BEGIN

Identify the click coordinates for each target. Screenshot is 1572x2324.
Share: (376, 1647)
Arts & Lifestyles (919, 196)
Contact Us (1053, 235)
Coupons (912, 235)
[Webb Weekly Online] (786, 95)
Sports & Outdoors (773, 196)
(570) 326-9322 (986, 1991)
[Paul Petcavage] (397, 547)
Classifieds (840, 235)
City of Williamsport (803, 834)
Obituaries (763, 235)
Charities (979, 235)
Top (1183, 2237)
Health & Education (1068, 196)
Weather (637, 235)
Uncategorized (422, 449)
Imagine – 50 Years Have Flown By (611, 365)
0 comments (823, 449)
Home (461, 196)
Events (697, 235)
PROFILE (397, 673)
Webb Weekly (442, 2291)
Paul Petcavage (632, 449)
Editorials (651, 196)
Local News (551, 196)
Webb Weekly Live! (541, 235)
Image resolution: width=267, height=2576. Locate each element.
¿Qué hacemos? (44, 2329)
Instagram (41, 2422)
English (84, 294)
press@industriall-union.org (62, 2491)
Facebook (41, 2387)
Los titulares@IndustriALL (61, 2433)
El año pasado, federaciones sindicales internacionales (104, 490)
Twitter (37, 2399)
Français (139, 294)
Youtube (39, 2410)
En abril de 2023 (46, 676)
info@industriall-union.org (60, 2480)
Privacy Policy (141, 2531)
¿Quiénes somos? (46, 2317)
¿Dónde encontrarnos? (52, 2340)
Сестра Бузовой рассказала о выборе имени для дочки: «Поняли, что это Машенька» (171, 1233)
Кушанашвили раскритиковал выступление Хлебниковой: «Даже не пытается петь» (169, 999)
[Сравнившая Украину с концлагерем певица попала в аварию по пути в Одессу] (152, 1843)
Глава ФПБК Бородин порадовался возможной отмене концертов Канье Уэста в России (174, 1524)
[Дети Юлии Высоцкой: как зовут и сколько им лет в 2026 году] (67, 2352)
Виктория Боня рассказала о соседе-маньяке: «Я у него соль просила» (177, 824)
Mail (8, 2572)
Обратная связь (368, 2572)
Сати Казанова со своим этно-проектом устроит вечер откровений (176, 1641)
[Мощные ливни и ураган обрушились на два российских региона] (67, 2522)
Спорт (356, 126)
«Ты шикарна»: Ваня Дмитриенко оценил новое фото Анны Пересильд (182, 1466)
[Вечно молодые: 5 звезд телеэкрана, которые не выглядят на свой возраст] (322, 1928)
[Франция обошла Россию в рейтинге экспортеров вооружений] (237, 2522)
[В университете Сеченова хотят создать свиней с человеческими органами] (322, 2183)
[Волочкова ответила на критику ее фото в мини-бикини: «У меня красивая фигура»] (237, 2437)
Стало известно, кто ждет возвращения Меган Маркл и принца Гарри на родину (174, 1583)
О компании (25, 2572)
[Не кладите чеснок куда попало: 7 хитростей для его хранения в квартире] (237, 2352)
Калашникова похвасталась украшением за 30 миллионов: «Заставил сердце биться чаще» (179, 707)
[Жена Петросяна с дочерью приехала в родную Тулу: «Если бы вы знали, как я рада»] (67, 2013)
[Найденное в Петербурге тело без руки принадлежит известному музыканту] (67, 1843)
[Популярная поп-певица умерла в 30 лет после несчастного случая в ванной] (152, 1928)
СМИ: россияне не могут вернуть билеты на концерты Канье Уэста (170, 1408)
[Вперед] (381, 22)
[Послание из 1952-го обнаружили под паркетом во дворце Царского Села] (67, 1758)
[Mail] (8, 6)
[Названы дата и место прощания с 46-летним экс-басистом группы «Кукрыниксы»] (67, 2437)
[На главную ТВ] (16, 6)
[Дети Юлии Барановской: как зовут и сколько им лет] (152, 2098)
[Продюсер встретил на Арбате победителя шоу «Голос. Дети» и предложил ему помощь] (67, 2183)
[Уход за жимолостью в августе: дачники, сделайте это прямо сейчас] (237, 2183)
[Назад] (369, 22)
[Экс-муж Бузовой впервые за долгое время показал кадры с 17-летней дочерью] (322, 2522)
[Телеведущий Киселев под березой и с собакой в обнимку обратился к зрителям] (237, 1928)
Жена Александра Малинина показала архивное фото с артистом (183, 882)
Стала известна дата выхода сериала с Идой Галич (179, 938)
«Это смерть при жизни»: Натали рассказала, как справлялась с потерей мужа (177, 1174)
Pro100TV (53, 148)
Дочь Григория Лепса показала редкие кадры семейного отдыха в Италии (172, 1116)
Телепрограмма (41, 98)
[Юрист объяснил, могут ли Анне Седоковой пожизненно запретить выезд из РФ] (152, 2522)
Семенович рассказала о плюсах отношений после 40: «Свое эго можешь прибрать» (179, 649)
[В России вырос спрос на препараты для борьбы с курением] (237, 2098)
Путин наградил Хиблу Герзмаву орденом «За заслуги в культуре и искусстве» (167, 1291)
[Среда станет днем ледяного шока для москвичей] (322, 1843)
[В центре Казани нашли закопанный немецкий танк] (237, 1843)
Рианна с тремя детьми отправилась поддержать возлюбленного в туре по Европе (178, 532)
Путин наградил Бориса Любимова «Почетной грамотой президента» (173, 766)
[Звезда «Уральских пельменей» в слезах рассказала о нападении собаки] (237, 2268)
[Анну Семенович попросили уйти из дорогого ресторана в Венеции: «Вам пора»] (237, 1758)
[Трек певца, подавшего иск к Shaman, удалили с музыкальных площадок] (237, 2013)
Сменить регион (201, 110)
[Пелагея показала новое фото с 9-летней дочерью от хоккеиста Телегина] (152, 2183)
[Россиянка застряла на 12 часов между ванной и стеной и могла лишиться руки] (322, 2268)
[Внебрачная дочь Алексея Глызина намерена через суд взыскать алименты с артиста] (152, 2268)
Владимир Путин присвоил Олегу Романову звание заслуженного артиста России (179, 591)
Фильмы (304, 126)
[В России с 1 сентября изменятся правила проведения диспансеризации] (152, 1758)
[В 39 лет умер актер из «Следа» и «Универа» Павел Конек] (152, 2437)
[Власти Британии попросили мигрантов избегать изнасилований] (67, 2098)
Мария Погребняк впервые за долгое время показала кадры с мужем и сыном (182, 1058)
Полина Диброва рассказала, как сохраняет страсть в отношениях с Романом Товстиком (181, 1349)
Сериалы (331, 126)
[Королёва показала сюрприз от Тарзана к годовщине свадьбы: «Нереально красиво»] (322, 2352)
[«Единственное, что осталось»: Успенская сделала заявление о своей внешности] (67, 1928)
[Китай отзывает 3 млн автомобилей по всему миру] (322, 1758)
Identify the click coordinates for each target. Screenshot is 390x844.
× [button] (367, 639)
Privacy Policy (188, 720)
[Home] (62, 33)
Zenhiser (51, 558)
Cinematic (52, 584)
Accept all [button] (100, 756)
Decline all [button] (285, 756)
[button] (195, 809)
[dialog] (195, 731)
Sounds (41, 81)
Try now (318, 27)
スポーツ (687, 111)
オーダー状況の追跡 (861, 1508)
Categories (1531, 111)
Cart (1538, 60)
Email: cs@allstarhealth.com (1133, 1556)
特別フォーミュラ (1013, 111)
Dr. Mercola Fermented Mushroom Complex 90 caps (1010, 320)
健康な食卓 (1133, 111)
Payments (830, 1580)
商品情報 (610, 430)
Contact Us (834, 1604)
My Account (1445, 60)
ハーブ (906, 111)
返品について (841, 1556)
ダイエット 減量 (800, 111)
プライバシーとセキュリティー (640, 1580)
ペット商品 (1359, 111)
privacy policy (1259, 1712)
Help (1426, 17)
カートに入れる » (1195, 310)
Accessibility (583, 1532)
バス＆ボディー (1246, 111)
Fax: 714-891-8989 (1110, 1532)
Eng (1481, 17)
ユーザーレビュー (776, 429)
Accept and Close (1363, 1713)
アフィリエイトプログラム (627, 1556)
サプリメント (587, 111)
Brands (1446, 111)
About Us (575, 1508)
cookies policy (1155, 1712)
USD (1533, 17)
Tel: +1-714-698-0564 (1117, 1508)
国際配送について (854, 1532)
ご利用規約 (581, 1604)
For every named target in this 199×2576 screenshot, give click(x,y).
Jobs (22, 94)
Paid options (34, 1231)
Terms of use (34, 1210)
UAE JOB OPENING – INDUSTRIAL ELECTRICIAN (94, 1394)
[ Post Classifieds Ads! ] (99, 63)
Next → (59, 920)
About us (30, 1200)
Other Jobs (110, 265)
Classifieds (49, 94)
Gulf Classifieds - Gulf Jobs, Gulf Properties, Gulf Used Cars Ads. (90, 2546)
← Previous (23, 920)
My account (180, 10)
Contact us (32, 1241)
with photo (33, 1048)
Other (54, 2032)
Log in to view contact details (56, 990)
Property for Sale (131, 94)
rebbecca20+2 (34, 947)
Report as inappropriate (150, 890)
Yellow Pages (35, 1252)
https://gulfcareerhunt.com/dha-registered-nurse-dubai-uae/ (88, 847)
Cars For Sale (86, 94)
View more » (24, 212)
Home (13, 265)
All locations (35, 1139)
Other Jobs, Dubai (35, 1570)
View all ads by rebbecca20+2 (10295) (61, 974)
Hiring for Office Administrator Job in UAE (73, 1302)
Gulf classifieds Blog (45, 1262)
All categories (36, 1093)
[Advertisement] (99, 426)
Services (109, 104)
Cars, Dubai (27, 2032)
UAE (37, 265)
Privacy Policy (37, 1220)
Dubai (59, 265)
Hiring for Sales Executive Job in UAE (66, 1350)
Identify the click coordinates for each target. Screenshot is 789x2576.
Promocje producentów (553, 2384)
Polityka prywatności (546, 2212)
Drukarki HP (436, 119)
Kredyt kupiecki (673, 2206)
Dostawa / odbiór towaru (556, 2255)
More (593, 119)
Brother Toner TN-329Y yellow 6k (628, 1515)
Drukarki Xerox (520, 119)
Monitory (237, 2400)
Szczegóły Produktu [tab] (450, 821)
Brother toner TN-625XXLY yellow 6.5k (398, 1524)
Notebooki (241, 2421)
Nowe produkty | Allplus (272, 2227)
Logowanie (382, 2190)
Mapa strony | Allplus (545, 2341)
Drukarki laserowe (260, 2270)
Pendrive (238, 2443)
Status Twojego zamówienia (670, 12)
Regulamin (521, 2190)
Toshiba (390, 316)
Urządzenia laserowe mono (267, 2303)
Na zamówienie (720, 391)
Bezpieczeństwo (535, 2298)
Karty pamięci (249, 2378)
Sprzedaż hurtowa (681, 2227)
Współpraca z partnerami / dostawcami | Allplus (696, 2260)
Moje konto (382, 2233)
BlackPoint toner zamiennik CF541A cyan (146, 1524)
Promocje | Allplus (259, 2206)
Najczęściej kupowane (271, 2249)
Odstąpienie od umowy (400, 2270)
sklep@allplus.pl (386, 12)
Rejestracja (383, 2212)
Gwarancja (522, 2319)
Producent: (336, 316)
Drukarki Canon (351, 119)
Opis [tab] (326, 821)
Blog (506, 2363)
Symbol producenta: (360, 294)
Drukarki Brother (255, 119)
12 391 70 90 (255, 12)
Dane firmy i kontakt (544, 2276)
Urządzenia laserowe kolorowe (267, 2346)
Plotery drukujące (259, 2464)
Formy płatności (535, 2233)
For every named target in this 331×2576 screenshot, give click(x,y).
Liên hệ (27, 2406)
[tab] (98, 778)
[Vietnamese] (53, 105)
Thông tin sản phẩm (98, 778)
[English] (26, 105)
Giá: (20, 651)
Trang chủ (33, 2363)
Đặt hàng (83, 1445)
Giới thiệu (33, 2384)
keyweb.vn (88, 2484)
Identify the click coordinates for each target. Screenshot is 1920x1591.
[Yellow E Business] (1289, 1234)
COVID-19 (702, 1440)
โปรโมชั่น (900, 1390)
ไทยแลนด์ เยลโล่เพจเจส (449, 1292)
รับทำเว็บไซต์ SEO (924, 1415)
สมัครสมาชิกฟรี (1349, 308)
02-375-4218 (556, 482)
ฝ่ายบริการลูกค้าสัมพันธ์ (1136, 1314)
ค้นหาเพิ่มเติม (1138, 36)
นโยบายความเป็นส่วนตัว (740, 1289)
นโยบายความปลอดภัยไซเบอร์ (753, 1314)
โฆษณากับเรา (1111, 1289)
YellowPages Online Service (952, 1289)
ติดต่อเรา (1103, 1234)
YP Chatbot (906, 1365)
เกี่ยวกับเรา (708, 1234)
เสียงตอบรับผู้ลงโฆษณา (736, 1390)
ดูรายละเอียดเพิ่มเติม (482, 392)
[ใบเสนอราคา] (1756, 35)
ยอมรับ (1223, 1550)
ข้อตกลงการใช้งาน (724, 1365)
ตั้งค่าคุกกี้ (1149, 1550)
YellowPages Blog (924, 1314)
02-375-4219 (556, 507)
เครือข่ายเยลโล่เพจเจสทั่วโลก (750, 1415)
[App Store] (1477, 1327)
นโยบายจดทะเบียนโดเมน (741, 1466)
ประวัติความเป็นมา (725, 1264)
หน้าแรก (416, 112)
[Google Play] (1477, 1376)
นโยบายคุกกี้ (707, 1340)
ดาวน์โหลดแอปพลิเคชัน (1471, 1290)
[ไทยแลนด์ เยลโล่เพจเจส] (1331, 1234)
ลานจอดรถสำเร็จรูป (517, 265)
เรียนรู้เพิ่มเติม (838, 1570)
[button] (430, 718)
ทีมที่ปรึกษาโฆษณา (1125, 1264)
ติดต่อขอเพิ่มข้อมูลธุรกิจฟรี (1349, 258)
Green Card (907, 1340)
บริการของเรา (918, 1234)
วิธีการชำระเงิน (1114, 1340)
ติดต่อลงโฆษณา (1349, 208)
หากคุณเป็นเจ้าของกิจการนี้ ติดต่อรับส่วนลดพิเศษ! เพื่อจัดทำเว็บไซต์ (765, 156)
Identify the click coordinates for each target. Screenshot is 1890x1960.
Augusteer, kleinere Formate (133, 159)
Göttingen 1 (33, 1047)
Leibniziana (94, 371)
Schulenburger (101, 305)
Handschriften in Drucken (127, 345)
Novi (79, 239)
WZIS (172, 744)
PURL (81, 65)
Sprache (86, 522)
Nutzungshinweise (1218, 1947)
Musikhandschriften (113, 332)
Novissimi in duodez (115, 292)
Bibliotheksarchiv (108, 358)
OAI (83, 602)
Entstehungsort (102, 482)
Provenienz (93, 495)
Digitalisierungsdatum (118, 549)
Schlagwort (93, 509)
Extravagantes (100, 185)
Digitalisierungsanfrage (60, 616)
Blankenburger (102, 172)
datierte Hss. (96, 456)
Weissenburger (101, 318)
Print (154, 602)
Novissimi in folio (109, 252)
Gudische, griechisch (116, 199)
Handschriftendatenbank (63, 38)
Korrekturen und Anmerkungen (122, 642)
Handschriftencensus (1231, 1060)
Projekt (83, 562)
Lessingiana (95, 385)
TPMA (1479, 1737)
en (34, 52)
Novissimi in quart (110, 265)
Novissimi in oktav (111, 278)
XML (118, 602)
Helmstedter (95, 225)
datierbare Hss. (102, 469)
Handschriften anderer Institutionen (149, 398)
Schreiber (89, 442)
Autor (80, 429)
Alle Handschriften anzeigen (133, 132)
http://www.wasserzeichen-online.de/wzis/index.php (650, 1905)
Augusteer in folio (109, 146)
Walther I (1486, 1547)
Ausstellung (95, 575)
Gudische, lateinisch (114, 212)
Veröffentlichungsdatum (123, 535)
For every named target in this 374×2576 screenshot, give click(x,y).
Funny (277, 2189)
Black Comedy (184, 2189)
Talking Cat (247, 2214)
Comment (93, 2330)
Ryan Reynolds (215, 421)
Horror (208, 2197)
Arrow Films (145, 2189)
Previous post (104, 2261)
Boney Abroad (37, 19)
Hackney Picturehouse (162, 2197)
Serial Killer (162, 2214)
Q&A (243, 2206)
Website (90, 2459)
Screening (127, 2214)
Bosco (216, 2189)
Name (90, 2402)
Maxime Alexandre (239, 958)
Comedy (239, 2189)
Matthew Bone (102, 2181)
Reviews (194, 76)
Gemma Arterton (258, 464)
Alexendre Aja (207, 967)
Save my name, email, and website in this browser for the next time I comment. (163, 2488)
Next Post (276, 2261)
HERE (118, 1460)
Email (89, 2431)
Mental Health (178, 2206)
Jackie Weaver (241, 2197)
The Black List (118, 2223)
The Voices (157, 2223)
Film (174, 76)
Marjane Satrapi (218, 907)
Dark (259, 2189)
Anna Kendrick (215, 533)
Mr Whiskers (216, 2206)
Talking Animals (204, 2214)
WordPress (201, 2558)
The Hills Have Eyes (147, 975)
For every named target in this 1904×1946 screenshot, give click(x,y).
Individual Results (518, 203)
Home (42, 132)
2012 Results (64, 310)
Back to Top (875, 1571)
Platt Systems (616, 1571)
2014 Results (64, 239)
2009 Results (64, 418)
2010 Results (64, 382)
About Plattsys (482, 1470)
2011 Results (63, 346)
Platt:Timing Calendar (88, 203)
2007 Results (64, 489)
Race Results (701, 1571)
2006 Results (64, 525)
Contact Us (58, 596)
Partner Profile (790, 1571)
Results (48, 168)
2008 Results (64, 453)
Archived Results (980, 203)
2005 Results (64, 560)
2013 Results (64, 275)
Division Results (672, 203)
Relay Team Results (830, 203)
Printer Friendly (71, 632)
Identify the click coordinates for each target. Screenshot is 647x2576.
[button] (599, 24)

END

Problem requirements »
When a line contains the string "Blog", copy it from the records.

Solution »
Gulf classifieds Blog (45, 1262)
Blog (506, 2363)
YellowPages Blog (924, 1314)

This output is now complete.